● THINGS TO DO:
[a] Reproduce the stretch of the article on Germany's cannabis law from "However, the law" through "to multiple clubs.".
[b] According to the article on Germany's cannabis law, by what vote did the Bundestag approve the law?

● EXERCISE TEXT:
Start of Block
Germany’s landmark recreational cannabis law will go into effect on April 1 after clearing the final regulatory hurdle on Friday.
The Bundesrat, the upper house of the German Parliament, failed to reach a majority to convene the Mediation Committee, clearing the last potential delay to approval, ABC News reported.
The law, approved a month ago in the Bundestag by a 407-226 vote, generally decriminalizes cannabis, allows for home grows and lays the legal framework for so-called “cultivation social clubs” – nonprofit organizations where members can acquire marijuana for recreational use.
However, the law stops short of establishing a regulated retail and distribution system for adult-use products, akin to more than 20 American states.
Parameters of the new law include:
- Allowing adults to purchase up to 25 grams per day, or 50 grams per month. For those younger than 21, the monthly limit is 30 grams.
- Prohibiting membership to multiple clubs.
- Funding club costs through membership fees that correspond to individual cannabis usage.
Also beginning April 1, medical cannabis will no longer be classified as a narcotic in Germany and will be treated as a standard prescription.
That change will have resounding economic implications, according to Niklas Kouparanis, CEO and co-founder of Frankfurt-based medical cannabis company Bloomwell Group.
“This reclassification significantly reduces costs and other administrative burdens to access, from cultivation to further processing and distribution, to storage and dispensing in the pharmacy,” he said in a statement sent to MJBizDaily.
Kouparanis expects reclassification to increase the number of estimated medical patients – 200,000-300,000 – to skyrocket sevenfold to tenfold.
“Medical cannabis treatment will be less expensive, more accessible, and completely digital,” he added.
Several other cannabis companies around the globe are hailing the development in Germany.
“We celebrate Germany’s landmark decision to legalize adult-use cannabis,” David Klein, CEO of Canadian operator Canopy Growth Corp., said in a statement.
“We are thrilled to be at the forefront of this progressive change in Germany, setting a strong precedent for cannabis reform across Europe.”
New York-based multistate operator Curaleaf Holdings has been expanding operations across Europe through acquisitions and internal growth.
“As a company deeply invested in the European cannabis landscape, we are excited about the opportunities this legislation brings, starting with meeting the anticipated increased demand in Germany’s medical program,” Curaleaf Executive Chair Boris Jordan told MJBizDaily via email.
“We look forward to seeing other European countries follow Germany’s lead and we plan to continue activating our first mover advantage to shape the future of cannabis throughout the continent.”
In 2022, the most recent full year of data, Germany imported roughly 25,000 kilograms (27.6 tons) of cannabis for medical or scientific purposes, an increase of 19% over the 20,769 kilograms the country imported in 2021.
End of Block
● SUPPLIED DATA:
Start of Block
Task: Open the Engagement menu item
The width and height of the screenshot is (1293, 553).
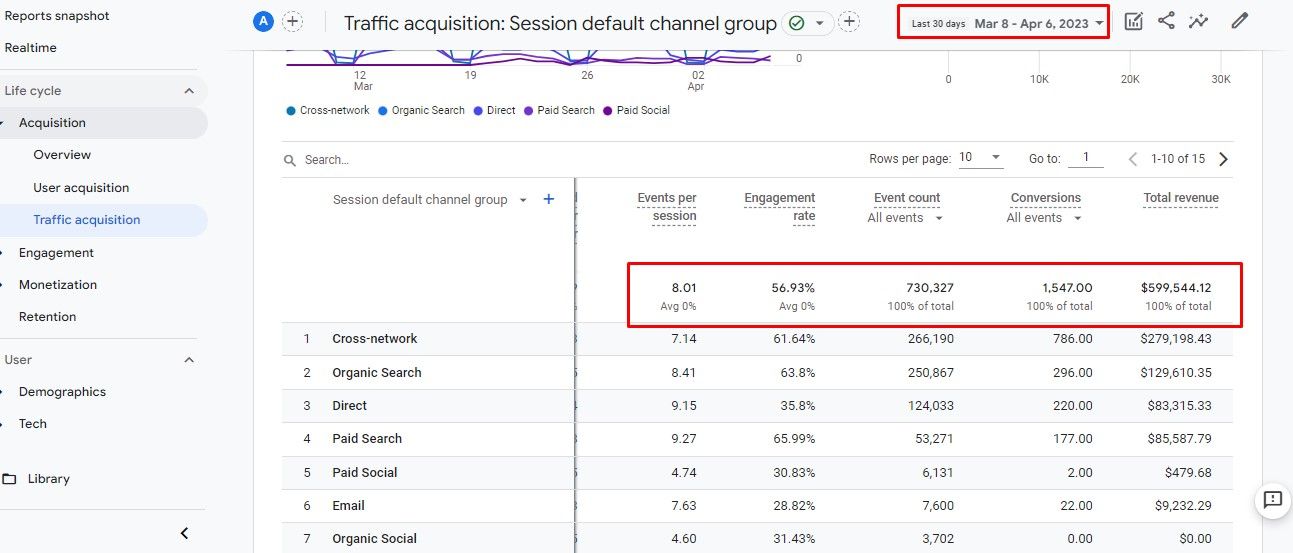Action: pyautogui.click(x=56, y=253)
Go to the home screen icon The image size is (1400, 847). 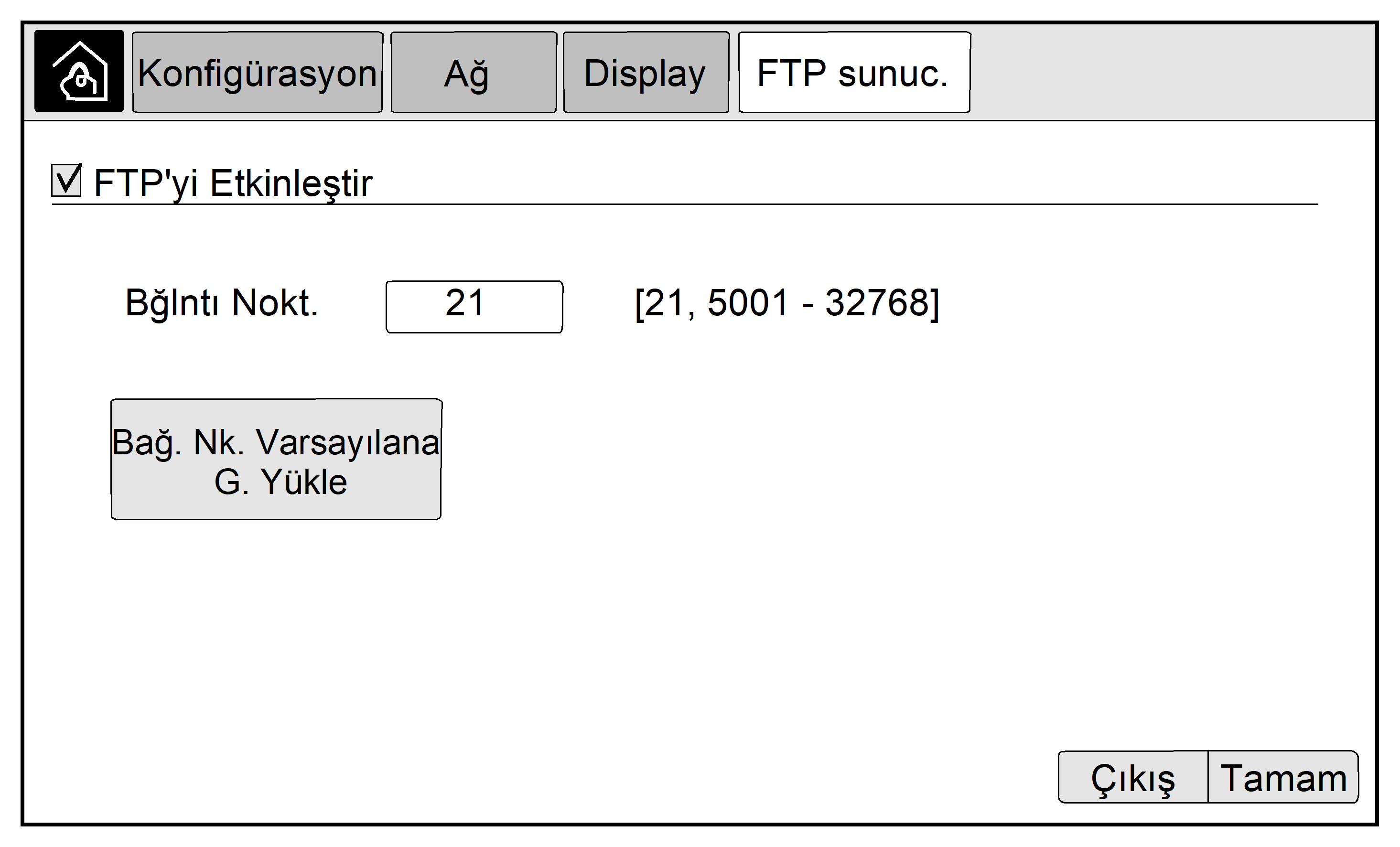coord(79,71)
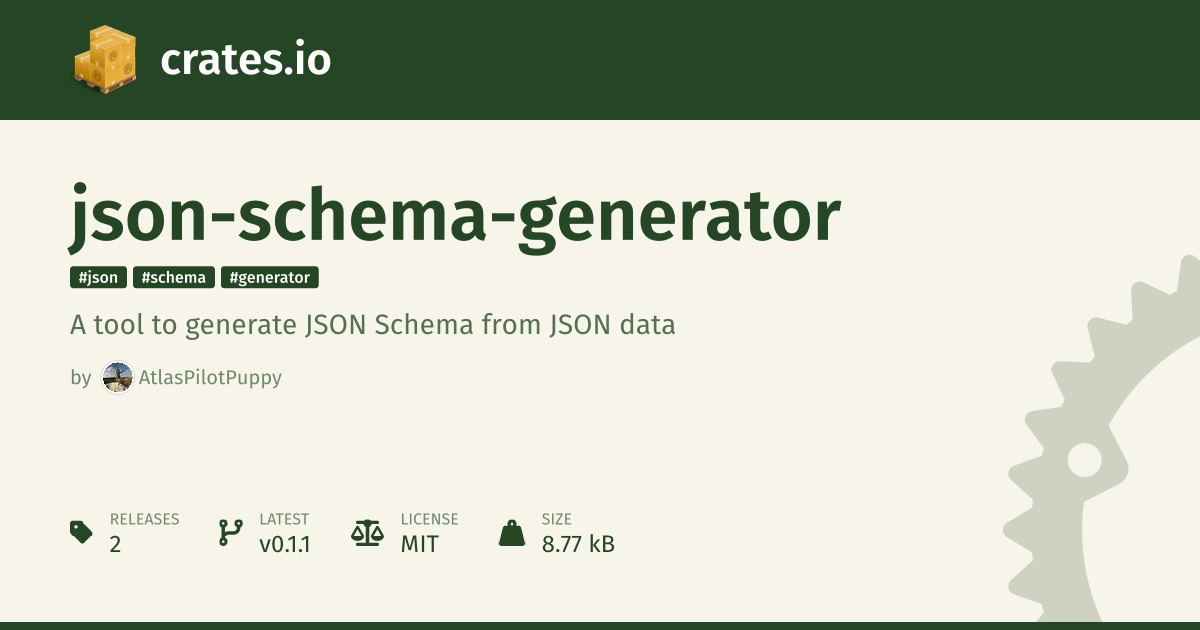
End of Block
● PROBLEM SOLUTIONS:
[a]
However, the law stops short of establishing a regulated retail and distribution system for adult-use products, akin to more than 20 American states.
Parameters of the new law include:
- Allowing adults to purchase up to 25 grams per day, or 50 grams per month. For those younger than 21, the monthly limit is 30 grams.
- Prohibiting membership to multiple clubs.

[b] 407-226